4.1.2 Suicide, Mental Health Provider Rate, and Excessive Drinking
We observed a statistically significant, negative relationship (MRR<1) between age-adjusted suicide rate and excessive drinking with COVID-19 mortality rate (0.84 and 0.85 MRR by July 5, respectively). The impact of these effects approached an MRR of 1 by December (0.94 and 0.89 MRR, respectively). Meanwhile, the relationship between mental health provider rate and COVID-19 mortality, which is statistically insignificant in July, has a statistically significant MRR of 0.95 in December. This suggests a complex relationship between the pandemic and the recent epidemic of “deaths of despair”: deaths from suicide, overdose, alcoholism, and self-harm. Alcohol is a coping strategy for mass stress and isolation, and consumption increased greatly after the pandemic began [38]. Suicide rates are higher in less urban areas and lower in more urban areas while the reverse is true for COVID-19 mortality rates [37]. While supporting effective social distancing, social isolation is a major risk factor for suicide [11]. The negative relationship of suicide and alcohol consumption with COVID-19 deaths are likely only temporary as suicide rates and alcohol abuse are likely to increase during the pandemic [34]. However, the emergence of higher mental health provider rates (indicating better access to mental health care) as a protective determinant suggests that mental health has a non-trivial, intricate relationship with COVID-19, and further work is needed to fully understand what we observe.

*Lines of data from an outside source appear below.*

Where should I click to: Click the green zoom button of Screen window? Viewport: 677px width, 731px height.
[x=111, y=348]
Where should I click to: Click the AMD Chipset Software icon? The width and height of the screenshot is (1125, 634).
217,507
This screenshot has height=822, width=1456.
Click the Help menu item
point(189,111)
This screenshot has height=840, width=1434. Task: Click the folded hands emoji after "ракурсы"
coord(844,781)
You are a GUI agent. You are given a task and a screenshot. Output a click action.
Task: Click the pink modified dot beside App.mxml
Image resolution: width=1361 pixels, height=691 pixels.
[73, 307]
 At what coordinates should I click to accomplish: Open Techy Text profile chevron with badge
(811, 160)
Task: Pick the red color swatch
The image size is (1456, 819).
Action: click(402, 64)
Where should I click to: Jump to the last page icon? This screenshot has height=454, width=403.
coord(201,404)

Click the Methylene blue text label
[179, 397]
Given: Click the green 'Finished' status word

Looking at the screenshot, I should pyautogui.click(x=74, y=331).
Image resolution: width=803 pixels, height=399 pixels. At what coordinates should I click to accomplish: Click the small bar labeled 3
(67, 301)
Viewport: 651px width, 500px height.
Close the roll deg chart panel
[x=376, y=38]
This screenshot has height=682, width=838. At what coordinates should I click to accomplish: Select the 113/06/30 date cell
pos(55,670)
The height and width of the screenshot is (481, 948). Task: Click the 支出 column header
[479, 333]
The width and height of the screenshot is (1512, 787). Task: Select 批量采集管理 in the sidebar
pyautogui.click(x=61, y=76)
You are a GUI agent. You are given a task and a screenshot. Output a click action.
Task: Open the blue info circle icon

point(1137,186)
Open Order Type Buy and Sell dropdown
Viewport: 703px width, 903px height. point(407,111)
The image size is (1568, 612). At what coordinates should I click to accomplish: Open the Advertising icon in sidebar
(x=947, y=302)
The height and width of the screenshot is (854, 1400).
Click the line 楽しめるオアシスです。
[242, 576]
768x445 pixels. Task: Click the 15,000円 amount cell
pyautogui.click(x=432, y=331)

4.1.3 Vaccination Rates and Annual Mammogram Rates in Medicare FFS
Influenza vaccination rates among Medicare Fee For Service (FFS) users was determined to have a 1.14 MRR in July but was not significant in December. Inversely, annual mammogram rates among Medicare FFS users was statistically insignificant in July but had a 1.06 MRR in December. One explanation for this result is that elderly groups in community care and those with pre-existing conditions like cardiovascular disease vaccinate and get screened for breast cancer more frequently. 83.1% of Medicare FFS users are above the age of 65 [43], and flu vaccinations are more common in individuals above 65 years old (72.3%) compared to those between 18 and 64 years old (30.7%) [23]. Flu vaccination rates are also higher in patients with comorbidities like cardiovascular disease in comparison to patients without cardiovascular disease [3]. Similarly, as there is an increased risk of breast cancer with age, increased mammogram screening among FFS users may represent elderly populations and groups with comorbidities [25]. These groups are more vulnerable COVID-19 [26], so the overall observed relationship between mammogram and vaccination rates in FFS users may reflect an underlying relationship between at-risk groups and COVID-19. However, as there are severe geographical, racial, and socioeconomic disparities in influenza vaccination rates [35], future analysis of vaccination, mammogram rates, and COVID-19 mortality is needed to reveal more about this complex relationship.
4.1.4 Lung Disease
Surprisingly, one standard deviation increase in adult chronic lung disease in a county was associated with a statistically significant decrease in COVID-19 mortality rate in December (0.76 MRR) but was not significant in July. Rather than protective, the CDC identified several lung diseases (asthma, COPD, lung cancer) as a possible COVID-19 comorbidity [28]. While previous literature has observed this effect in asthma, this effect was not previously reported in other lung diseases [18]. As the tested COPD factor has no statistical significance at July or December, it suggests that lung disease other than COPD may have an increased statistical importance. Moreover, pediatric asthma was observed to have the opposite effect to adult chronic lung disease. Pediatric asthma was statistically insignificant on July 5, but was associated with a 1.15 MRR by December 28. As increased transmission of COVID-19 has been implicated in youth, the predicted increase in mortality from pediatric asthma may indicate a risk from greater youth populations in a county [20]. Overall, further analysis with specific lung disease subtypes is needed to better characterize the observed associations with lung disease.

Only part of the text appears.